Back in 1964 Maja and Rudolf-August Oetker were cruising in the Mediterranean when they happened to sail in front of a lovely picturesque old building situated at Cap d’Antibes. They both fell under its spell. While they were in Argentina, five years later, Mr Luitwin-G von Boch, the owner of Villeroy & Boch and a loyal guest of the hotel, got in touch with his friend Rudolf-August Oetker to tell him that the building was for sale. He told him what a great business opportunity the Grand Hotel du Cap represented. André Sella was looking for a buyer who would maintain the hotel’s family tradition and spirit. In 1969 Maja and Rudolf-August Oetker finally met André Sella. The two men instantly got on well as they felt a genuine mutual respect and empathy for each other and they realized straight away that they shared the same philosophy and values.

That very same year Rudolf-August Oetker purchased this precious gem.

The change in ownership marked a new era in the history of the Grand Hotel du Cap. The Oetkers’ stamp was already securely on their Riviera hotel when work began on adapting the Grand Hotel du Cap to the twenty-first century. Unsurprisingly, the formula for success the hotel has enjoyed for near on a century needed very few changes.


NEWLY DESIGNED AREAS, AND NEW CHEFS, CELEBRATING A CONTEMPORARY TASTE

Ready for the new season, one of the most glamorous hotel property of the French Riviera reopens with fully refurbished areas by acclaimed Brazilian Architect Patricia Anastassiadis.

Throughout the years, this legendary place has evolved carrying stories and anecdotes of the personalities that visited throughout the decades. With this in mind, Patricia Anastassiadis has been commissioned to come up with a design concept for the three main dining areas including the piano-bar La Rotonde, the Eden-Roc restaurant for lunch, the Louroc restaurant for dinner and the Eden-Roc Grill, that would respect the history of the hotel property. Anastassiadis’ focus was to provide a fresh and contemporary look for the dining areas by creating a continuation in the dialogue started by previous architects and designers.
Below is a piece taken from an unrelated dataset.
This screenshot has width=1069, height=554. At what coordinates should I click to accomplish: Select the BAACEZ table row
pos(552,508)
“With this project, we are developing the archeology of today by digging into the recollections of a vivid past that is still present in every single corner of the property.”
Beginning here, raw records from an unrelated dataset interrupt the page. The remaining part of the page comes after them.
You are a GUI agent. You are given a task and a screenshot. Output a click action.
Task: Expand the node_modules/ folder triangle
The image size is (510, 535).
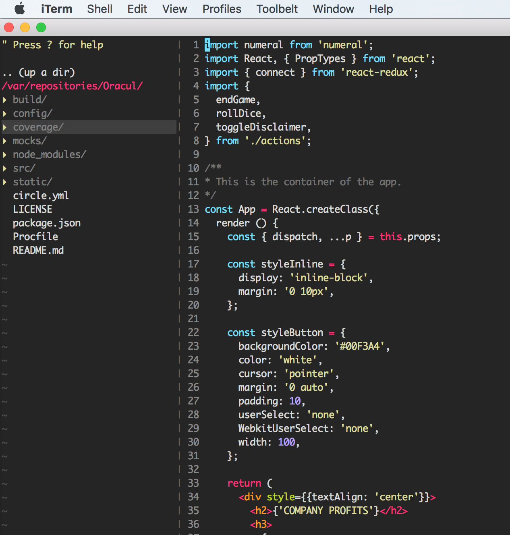(5, 155)
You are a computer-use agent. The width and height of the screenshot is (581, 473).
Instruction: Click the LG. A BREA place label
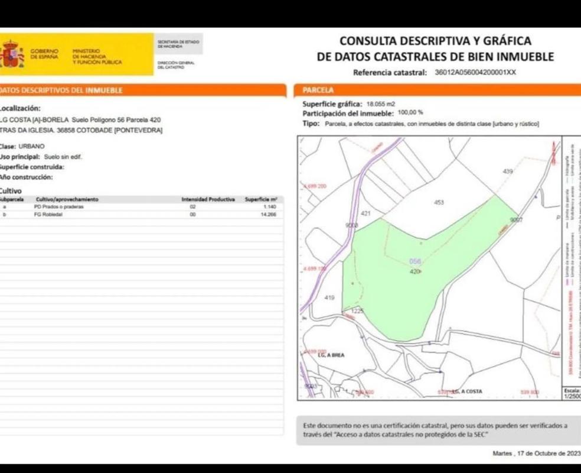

To celebrate this exceptional milestone, the Hotel du Cap-Eden-Roc has decided to offer a new dimension to the gastronomic experience in its different restaurants and bars matching with the new design implemented by Patricia Anastassiadis. The Executive Chef, Arnaud Poëtte, the newly appointed Chef, Sébastien Broda, and the Pastry Chef, Lilian Bonnefoi, will now be advised by Eric Frechon, three Michelin starred Chef at Le Bristol Paris. They all together will mobilize their talent to infuse the restaurants with an added touch of elegance and creativity.


A TIMELESS LEGEND ON THE FRENCH RIVIERA – BY ALEXANDRA CAMPBELL

To celebrate the exceptional anniversary of Hotel du Cap-Eden-Roc, French publisher Flammarion in Paris is launching a stylish illustrated book, available in French and English. Featuring first-hand accounts, descriptions in literature,  hundreds of vintage photographs and unpublished archives, along with new photography made especially for the book, this beautiful volume showcases the hotel’s lively history from 1870 to the present.